For every line in the records below that contains the word "price", add one to a count, and report only that count.

─── AVAILABLE RECORDS ───

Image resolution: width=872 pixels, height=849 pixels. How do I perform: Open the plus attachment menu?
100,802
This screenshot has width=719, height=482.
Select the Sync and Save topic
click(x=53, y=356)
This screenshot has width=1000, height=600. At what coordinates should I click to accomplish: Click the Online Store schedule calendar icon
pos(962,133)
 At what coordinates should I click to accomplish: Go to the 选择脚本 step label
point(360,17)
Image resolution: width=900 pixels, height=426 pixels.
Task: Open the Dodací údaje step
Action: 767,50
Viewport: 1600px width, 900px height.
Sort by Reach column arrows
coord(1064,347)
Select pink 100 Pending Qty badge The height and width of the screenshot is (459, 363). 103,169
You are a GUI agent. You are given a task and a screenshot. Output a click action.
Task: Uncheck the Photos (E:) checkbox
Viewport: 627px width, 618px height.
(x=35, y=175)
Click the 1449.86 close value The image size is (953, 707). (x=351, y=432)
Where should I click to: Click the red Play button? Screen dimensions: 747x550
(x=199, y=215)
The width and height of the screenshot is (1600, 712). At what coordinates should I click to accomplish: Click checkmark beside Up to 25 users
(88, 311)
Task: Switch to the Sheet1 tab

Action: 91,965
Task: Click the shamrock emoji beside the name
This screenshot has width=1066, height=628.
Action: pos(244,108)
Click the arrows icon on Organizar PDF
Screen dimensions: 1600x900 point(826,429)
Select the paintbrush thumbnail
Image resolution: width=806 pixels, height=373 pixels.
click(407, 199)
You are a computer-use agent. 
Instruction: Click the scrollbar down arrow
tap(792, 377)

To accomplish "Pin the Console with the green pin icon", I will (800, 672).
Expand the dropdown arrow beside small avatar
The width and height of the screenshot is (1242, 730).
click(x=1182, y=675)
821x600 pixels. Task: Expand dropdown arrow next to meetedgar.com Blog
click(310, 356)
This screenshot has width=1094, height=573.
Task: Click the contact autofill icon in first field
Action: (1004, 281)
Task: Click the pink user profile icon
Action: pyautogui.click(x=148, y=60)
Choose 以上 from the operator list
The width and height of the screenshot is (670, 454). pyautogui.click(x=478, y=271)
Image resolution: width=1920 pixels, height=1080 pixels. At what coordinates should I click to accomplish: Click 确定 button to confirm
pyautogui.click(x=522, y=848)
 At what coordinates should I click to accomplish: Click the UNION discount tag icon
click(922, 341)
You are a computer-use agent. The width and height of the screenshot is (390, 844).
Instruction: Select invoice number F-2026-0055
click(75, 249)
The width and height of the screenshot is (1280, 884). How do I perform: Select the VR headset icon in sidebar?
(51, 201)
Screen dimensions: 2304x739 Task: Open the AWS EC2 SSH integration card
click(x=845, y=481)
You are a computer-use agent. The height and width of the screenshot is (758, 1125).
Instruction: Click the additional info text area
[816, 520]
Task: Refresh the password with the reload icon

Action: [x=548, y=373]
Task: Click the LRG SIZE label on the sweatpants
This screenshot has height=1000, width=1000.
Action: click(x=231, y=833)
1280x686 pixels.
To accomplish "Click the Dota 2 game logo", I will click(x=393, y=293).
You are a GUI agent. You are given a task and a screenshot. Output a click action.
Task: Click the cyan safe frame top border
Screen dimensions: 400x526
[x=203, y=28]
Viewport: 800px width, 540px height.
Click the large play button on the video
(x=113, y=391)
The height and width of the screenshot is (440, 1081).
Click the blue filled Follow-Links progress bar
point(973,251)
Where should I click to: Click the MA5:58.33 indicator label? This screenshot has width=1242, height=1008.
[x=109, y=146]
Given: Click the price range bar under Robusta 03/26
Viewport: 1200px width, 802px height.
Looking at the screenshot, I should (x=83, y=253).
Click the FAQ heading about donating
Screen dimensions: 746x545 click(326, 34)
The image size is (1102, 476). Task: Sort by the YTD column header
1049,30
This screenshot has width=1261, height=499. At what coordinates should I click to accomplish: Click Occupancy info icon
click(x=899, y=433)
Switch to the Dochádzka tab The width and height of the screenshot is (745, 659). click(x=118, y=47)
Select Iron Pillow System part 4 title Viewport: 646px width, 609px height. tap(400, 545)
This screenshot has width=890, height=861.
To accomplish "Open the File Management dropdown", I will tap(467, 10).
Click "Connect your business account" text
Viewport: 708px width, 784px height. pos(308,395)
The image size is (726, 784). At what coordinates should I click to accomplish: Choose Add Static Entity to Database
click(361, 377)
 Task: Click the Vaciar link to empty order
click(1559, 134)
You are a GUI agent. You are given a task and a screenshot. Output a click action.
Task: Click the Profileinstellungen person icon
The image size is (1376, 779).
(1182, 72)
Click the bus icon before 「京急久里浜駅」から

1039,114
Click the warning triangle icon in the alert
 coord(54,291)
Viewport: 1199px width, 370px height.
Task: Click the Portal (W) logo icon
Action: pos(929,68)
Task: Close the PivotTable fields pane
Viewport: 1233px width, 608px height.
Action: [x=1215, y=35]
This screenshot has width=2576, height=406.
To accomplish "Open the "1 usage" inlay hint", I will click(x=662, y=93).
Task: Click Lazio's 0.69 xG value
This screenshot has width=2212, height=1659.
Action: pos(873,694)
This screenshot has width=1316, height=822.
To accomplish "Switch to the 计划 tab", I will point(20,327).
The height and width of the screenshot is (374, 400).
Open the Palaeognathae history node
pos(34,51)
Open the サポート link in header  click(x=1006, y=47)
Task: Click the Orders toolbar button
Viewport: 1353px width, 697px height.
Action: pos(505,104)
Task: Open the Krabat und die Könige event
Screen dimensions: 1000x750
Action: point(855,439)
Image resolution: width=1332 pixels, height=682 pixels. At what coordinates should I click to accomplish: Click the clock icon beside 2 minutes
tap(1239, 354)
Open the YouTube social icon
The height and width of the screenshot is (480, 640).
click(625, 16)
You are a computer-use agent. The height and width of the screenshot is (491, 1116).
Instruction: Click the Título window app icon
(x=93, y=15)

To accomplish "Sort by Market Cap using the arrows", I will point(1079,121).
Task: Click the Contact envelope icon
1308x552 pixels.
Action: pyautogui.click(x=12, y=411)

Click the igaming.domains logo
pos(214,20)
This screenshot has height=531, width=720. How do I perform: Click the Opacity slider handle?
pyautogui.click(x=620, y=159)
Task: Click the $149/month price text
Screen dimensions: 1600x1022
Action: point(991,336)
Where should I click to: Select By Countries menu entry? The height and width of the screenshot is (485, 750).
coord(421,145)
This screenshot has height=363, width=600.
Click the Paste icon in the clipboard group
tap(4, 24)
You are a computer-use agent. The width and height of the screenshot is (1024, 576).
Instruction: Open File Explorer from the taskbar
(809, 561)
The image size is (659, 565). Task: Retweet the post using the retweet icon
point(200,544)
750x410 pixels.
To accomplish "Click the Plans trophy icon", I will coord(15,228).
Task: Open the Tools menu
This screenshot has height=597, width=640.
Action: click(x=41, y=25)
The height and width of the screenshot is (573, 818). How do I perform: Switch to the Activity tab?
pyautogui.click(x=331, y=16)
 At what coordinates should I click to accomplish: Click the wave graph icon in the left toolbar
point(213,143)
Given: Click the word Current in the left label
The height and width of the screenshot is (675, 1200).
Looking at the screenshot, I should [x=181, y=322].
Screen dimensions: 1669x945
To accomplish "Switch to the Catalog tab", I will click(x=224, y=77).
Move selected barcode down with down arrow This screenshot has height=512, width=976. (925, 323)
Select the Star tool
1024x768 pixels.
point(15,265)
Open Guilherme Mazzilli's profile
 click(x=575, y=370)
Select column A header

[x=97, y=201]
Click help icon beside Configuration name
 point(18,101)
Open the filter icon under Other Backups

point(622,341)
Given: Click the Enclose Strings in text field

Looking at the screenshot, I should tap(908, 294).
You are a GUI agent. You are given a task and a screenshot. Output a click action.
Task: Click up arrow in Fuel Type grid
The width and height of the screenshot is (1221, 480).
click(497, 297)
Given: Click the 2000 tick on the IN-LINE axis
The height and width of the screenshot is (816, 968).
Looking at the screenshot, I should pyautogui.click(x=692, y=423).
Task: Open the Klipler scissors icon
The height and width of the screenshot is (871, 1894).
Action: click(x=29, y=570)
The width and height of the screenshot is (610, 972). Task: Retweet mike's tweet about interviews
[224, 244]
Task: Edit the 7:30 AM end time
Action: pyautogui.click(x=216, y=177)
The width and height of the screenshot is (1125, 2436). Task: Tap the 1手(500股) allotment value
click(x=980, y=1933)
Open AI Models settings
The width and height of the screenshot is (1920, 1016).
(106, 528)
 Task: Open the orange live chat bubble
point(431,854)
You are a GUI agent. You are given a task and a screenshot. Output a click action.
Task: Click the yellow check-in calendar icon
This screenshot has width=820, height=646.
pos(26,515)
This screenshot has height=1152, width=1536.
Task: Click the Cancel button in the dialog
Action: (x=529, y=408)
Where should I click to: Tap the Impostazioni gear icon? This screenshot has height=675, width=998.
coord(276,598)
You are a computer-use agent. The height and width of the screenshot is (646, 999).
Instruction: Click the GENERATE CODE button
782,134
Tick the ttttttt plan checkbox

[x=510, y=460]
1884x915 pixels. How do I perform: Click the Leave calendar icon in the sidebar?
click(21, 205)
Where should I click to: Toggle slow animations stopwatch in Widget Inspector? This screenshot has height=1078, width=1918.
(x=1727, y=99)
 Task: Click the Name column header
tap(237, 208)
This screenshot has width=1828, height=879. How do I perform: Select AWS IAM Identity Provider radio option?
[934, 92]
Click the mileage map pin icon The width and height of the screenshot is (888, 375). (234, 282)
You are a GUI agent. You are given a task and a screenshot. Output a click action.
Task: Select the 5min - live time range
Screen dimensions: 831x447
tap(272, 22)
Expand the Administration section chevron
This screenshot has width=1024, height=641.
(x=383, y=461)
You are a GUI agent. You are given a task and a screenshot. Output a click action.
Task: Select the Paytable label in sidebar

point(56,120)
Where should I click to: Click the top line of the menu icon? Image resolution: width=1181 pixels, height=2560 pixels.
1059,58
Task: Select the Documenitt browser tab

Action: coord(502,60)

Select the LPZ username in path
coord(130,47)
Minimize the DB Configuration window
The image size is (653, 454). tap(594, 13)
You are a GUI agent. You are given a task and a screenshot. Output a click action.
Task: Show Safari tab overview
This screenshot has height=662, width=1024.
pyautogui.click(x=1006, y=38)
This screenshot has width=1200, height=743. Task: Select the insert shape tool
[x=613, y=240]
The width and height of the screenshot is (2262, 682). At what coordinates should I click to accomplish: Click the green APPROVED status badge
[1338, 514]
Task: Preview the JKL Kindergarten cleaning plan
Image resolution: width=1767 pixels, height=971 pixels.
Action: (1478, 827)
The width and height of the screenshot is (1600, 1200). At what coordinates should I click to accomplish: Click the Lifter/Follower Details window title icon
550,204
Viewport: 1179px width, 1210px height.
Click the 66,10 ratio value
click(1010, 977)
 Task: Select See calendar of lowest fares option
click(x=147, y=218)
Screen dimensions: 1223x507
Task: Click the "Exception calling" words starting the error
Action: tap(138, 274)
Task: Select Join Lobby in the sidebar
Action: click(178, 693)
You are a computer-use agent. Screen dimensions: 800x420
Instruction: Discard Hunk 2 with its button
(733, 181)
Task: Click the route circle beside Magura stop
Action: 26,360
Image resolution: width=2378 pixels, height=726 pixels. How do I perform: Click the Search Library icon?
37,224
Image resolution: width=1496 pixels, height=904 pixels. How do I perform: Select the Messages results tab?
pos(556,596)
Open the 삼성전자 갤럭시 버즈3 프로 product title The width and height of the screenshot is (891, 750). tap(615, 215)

───

# ANSWER SECTION
2